Any mules I desire any critic to name,
If Jack's in the gender, that are not the same;
One place, which I hinted at over our tea,
May be offer'd, perhaps, as a masculine plea;
But if folks were unbiass'd, they quickly would find
A mistake to be there of the very same kind.

The Trojans met Priam at one of their gates,
With the corpse of his Hector, Omega relates,
Whom they would have lamented there all the day long,
Had not Priam, addressing himself to the throng,
Made a speech,—"let me pass with the mules,"—and so on,
For mules drew the hearse which the corpse lay upon:
Now the words that he said at the entrance of Troy
Were ουρευ σι
διελθεμεν ειξα
ε μοι.

Priam said to the people still hurrying down—
"Let me pass thro' the guards"—to go into the town;
This is much better sense, by the leave of the schools,
Than for Priam to say—"Let me pass with the mules"—
For Idæus directed the mulish machine,
While horses drew that in which Priam was seen,
Who thought of no mules, but of reaching the dome,
Where they all might lament over Hector at home.

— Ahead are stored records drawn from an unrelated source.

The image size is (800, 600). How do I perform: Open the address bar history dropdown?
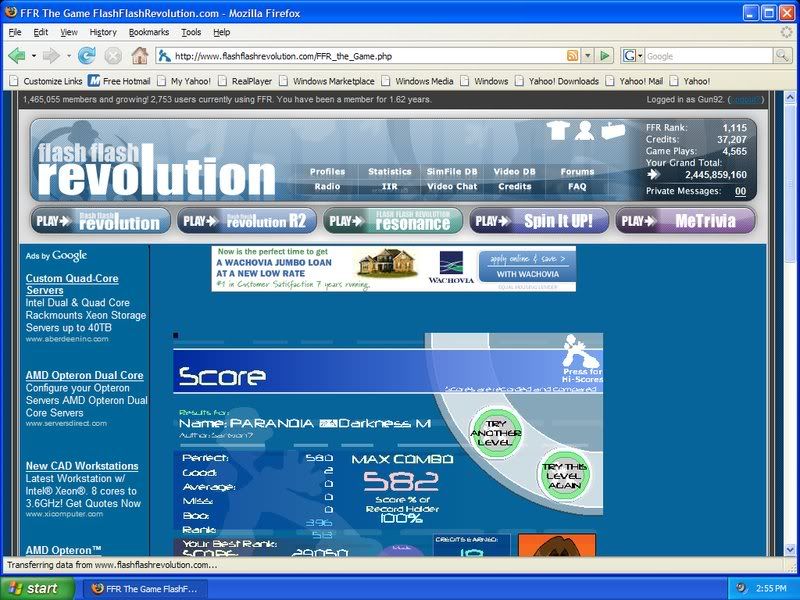pos(589,56)
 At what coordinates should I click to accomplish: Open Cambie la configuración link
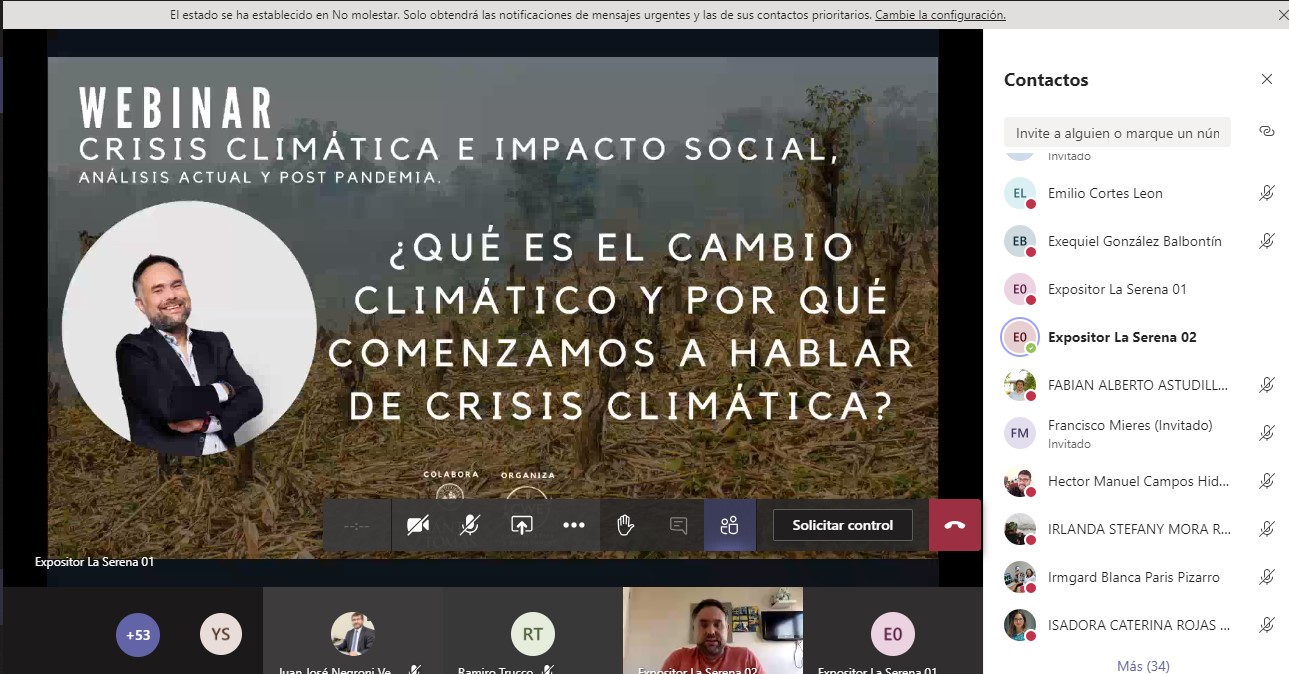coord(940,15)
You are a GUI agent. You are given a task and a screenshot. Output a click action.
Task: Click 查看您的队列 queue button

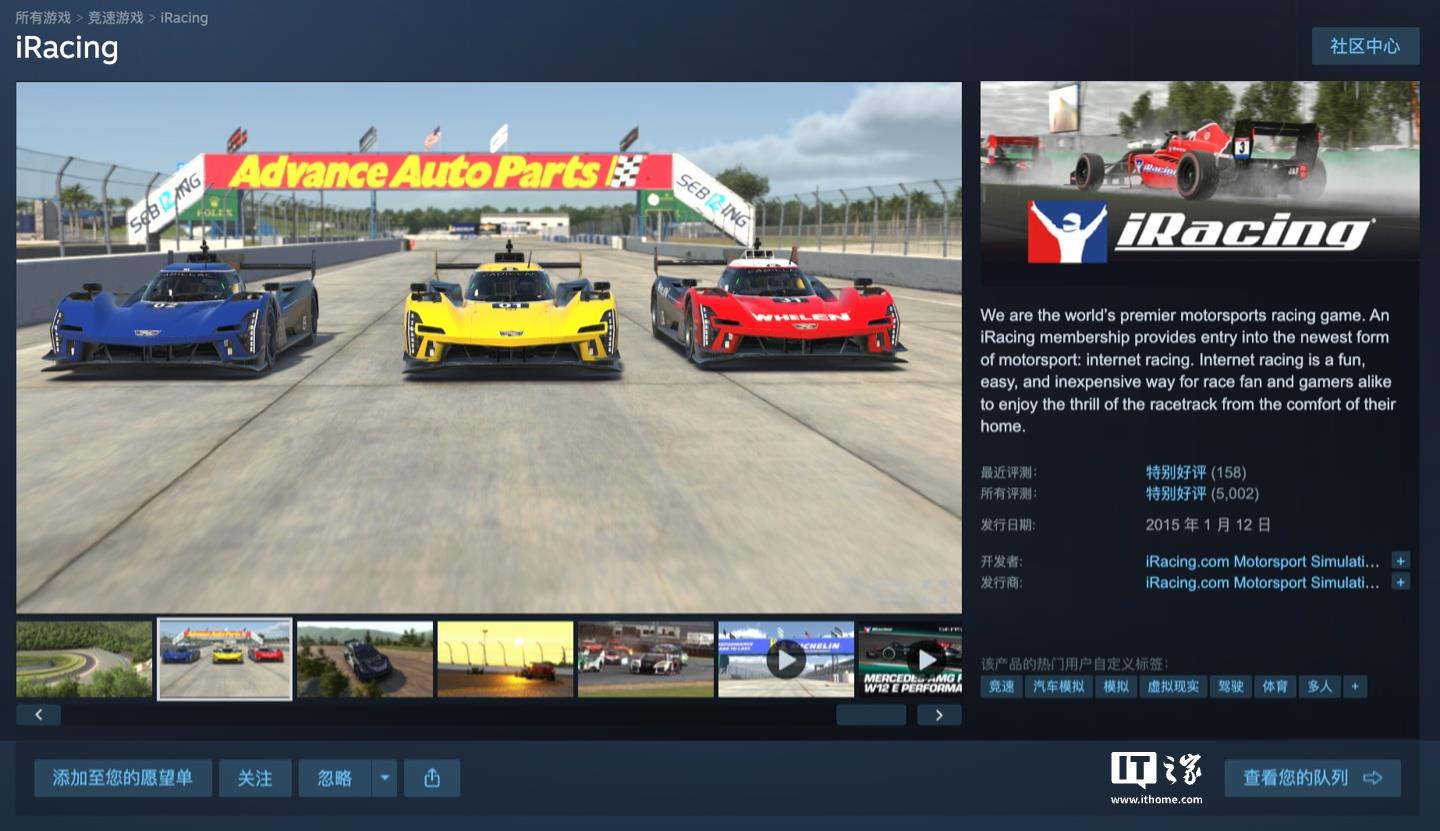pos(1312,778)
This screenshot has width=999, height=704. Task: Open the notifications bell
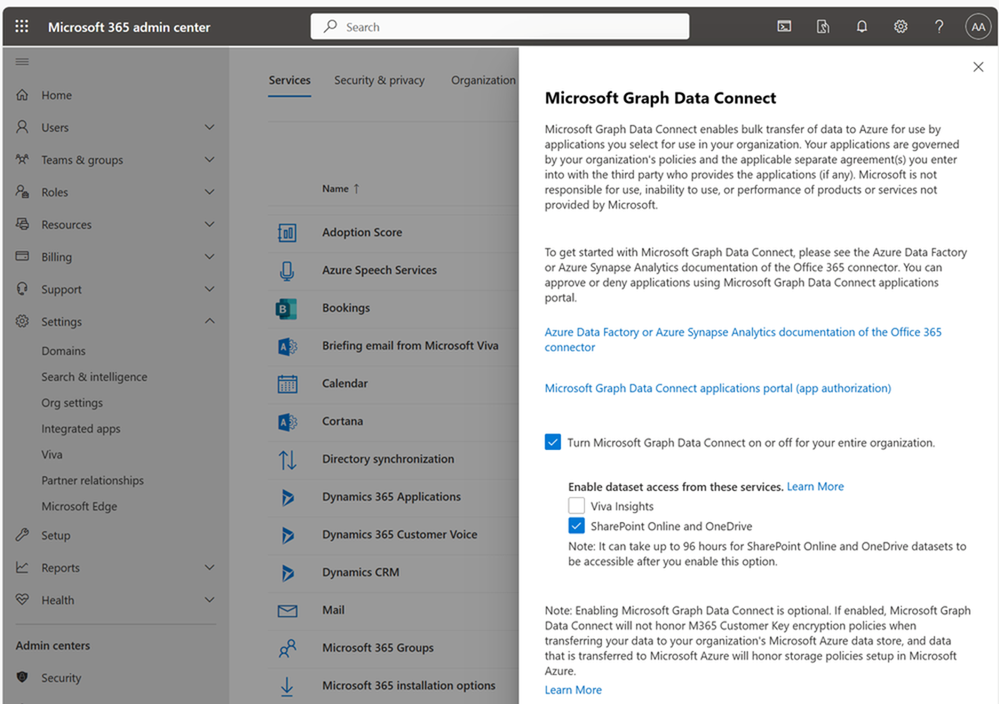pyautogui.click(x=861, y=26)
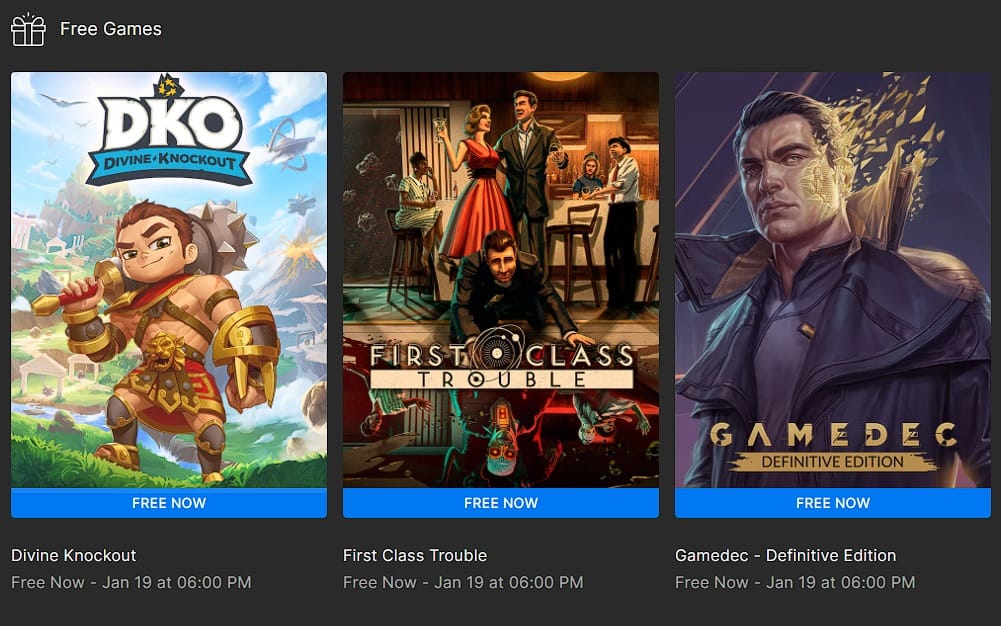The height and width of the screenshot is (626, 1001).
Task: Click the DKO logo on first cover
Action: tap(169, 131)
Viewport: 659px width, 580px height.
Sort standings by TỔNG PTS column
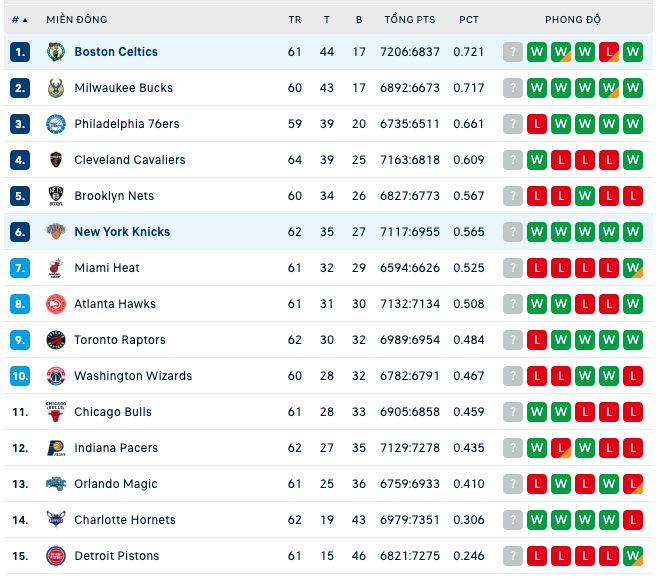(x=410, y=19)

The mules had been nam'd very often before
In the very same book, times a dozen or more,
And the proper term for them had always occurr'd;
It is only this once that we meet with this word.
That it signifies "guards," it is granted, sometimes,
As I instanc'd, you know, in the Baguley rhymes;
And will critics suppose that the poet would make
Variation for mere ambiguity's sake?

That Apollo should plague, Agamemnon exhort
These irrational creatures is stupid, in short;
Where no metamorphosis, fable, or fiction,
Can defend such abuse of plain, narrative diction.
Perchance, as a doctor, you'll think me unwise
For poring on Homer with present sore eyes;
But a glance the most transient may see in his plan
That a mule is a mule, and a man is a man.